• _Instructions for the task_
A full, word-for-word copy of the listing below is needed; leave the images out of it.

^^^^^^^^^^^^^^^^

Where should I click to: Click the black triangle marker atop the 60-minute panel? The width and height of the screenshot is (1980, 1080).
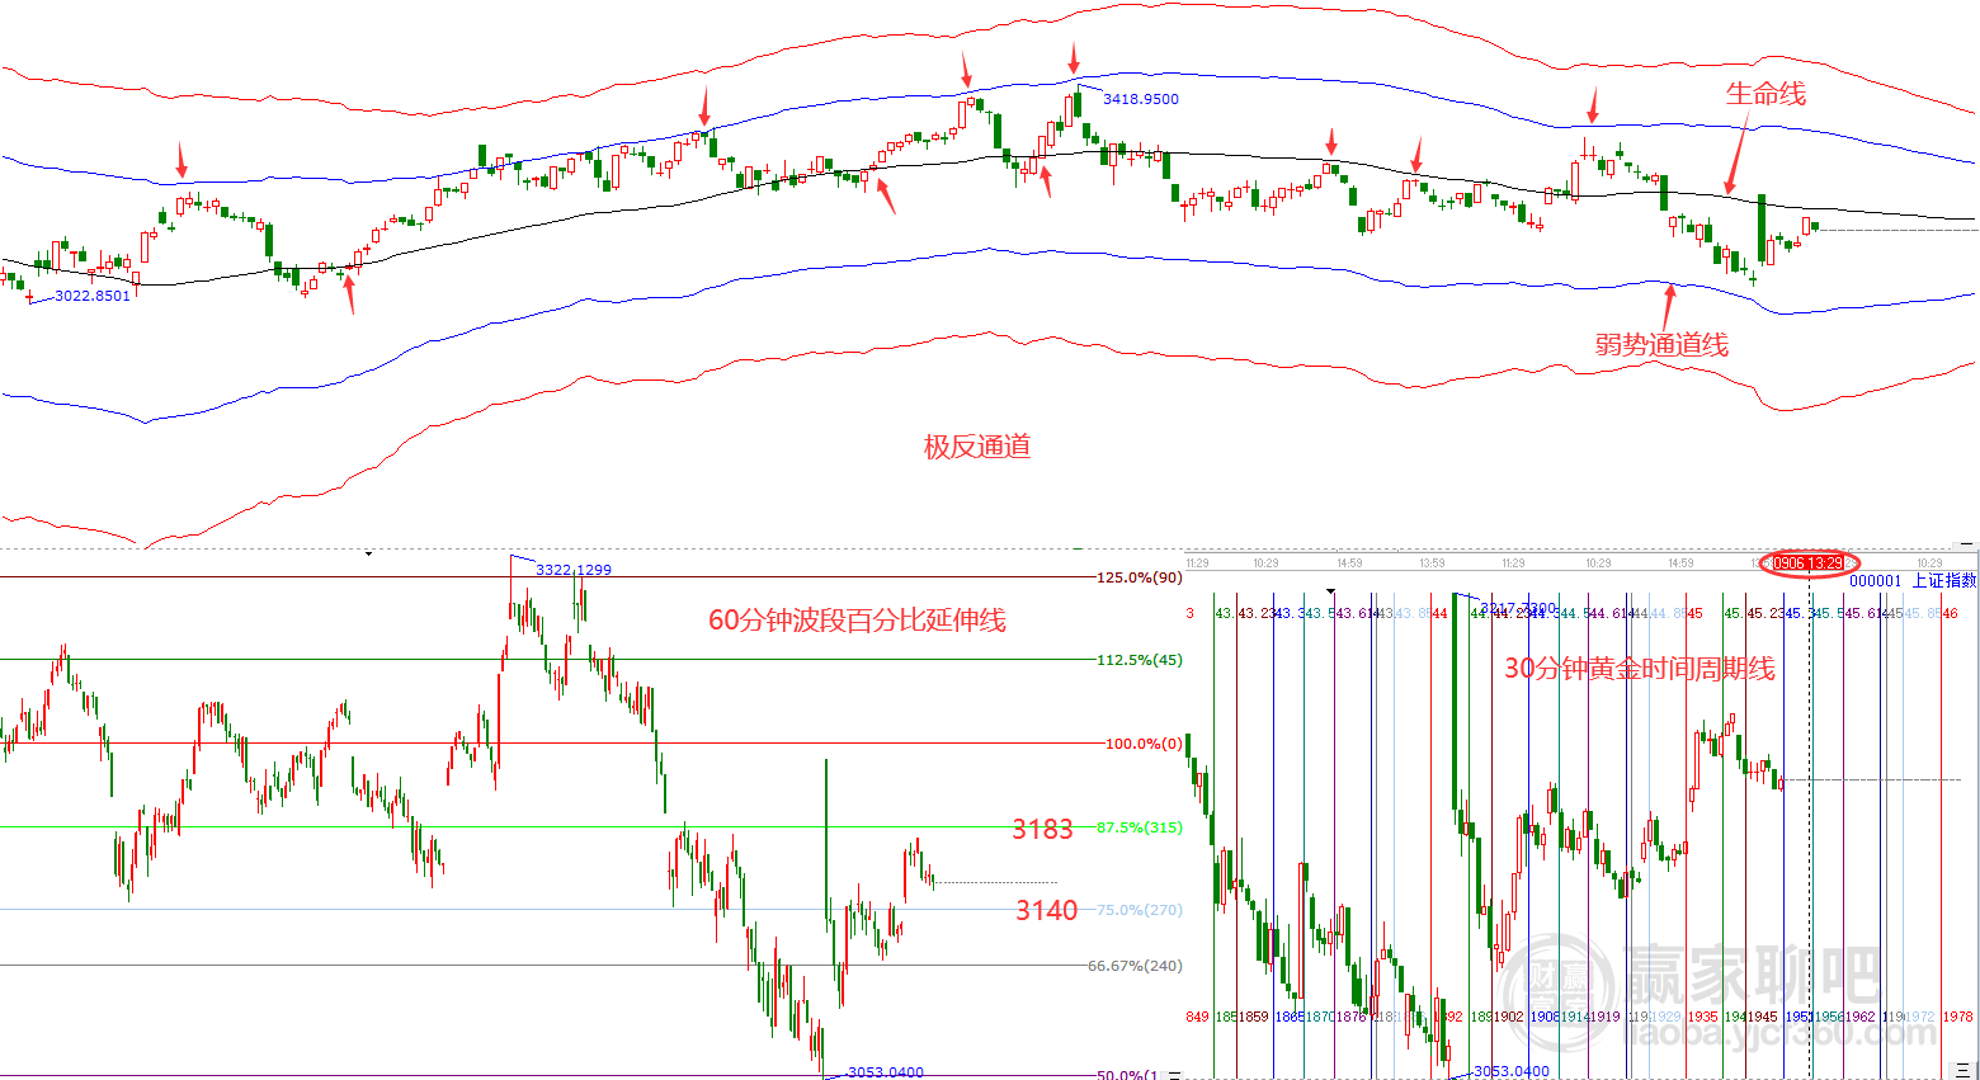369,553
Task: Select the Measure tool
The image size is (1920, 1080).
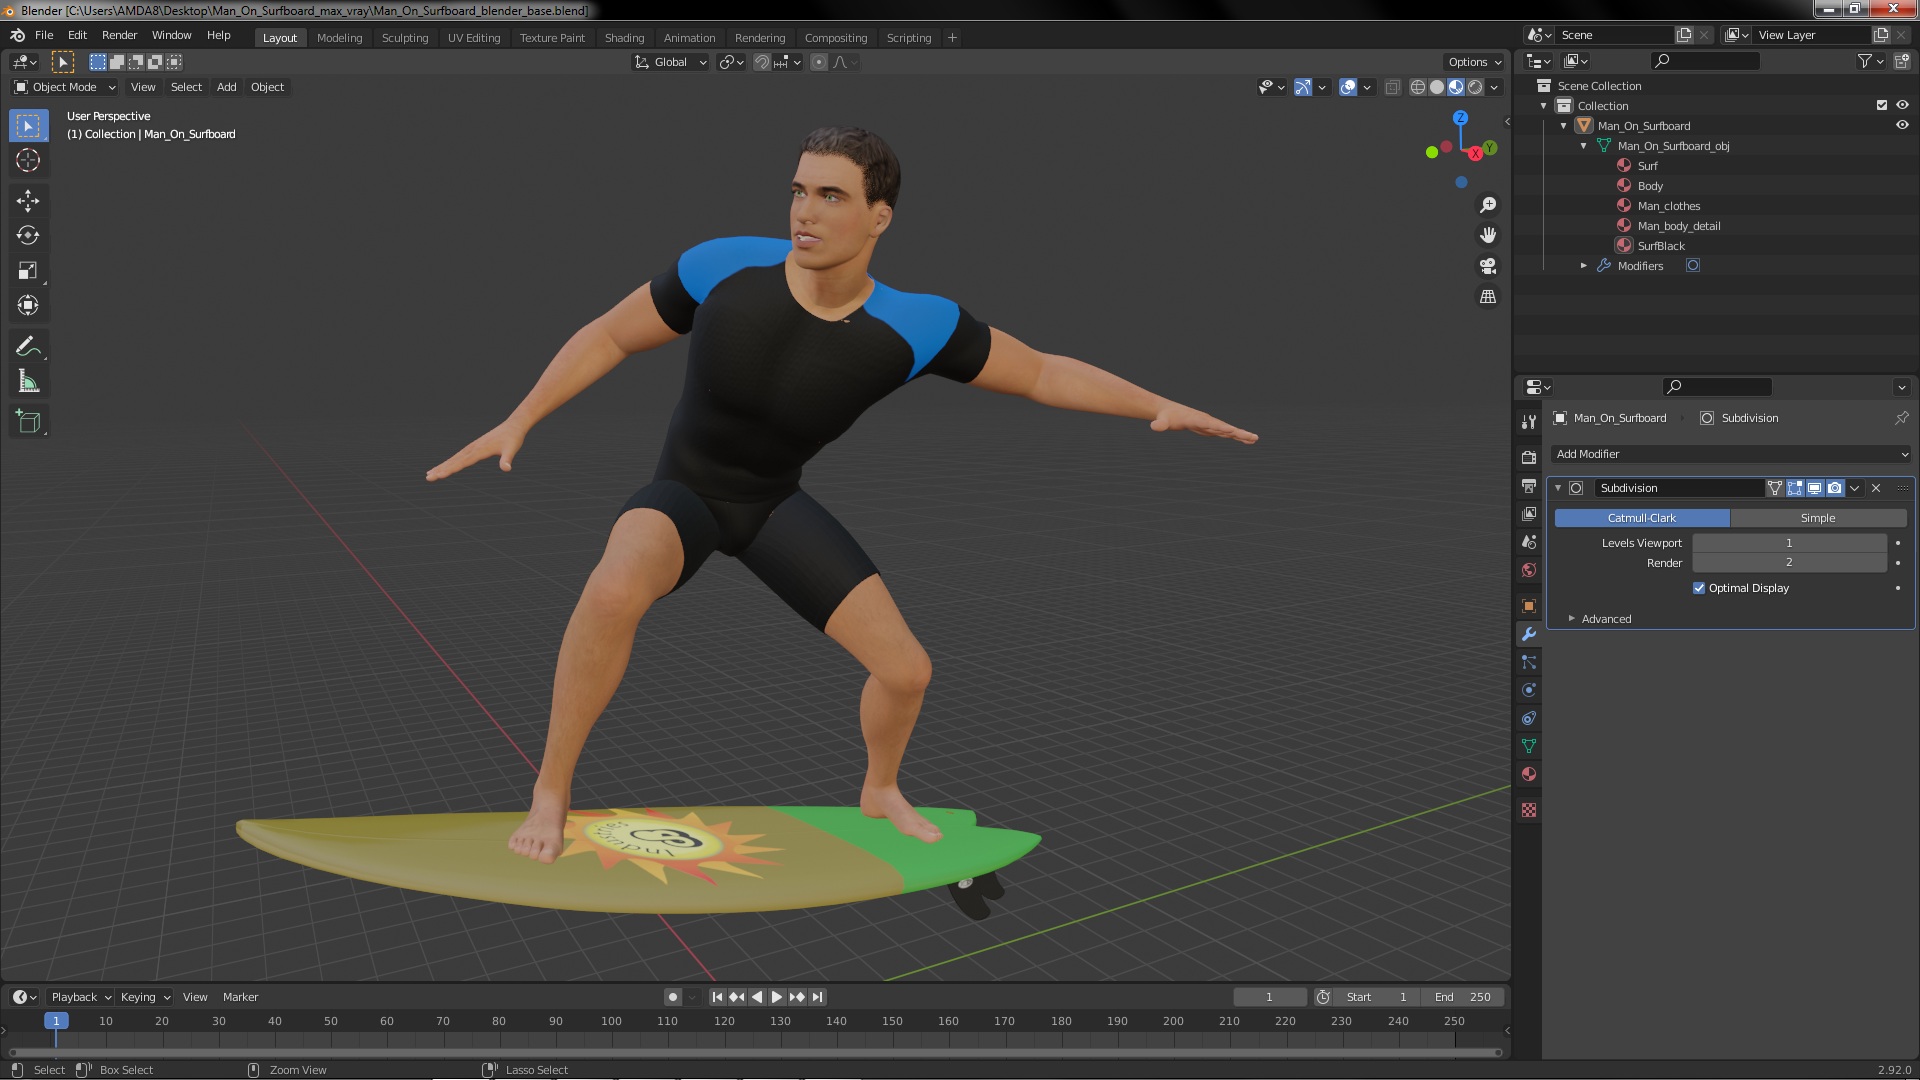Action: (28, 382)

^^^^^^^^^^^^^^^^

• _Output of the exercise_
Where should I click to: Click the black triangle marker atop the 60-minute panel? The width and height of the screenshot is (1980, 1080).
369,553
Task: Select the Measure tool
The image size is (1920, 1080).
Action: (28, 382)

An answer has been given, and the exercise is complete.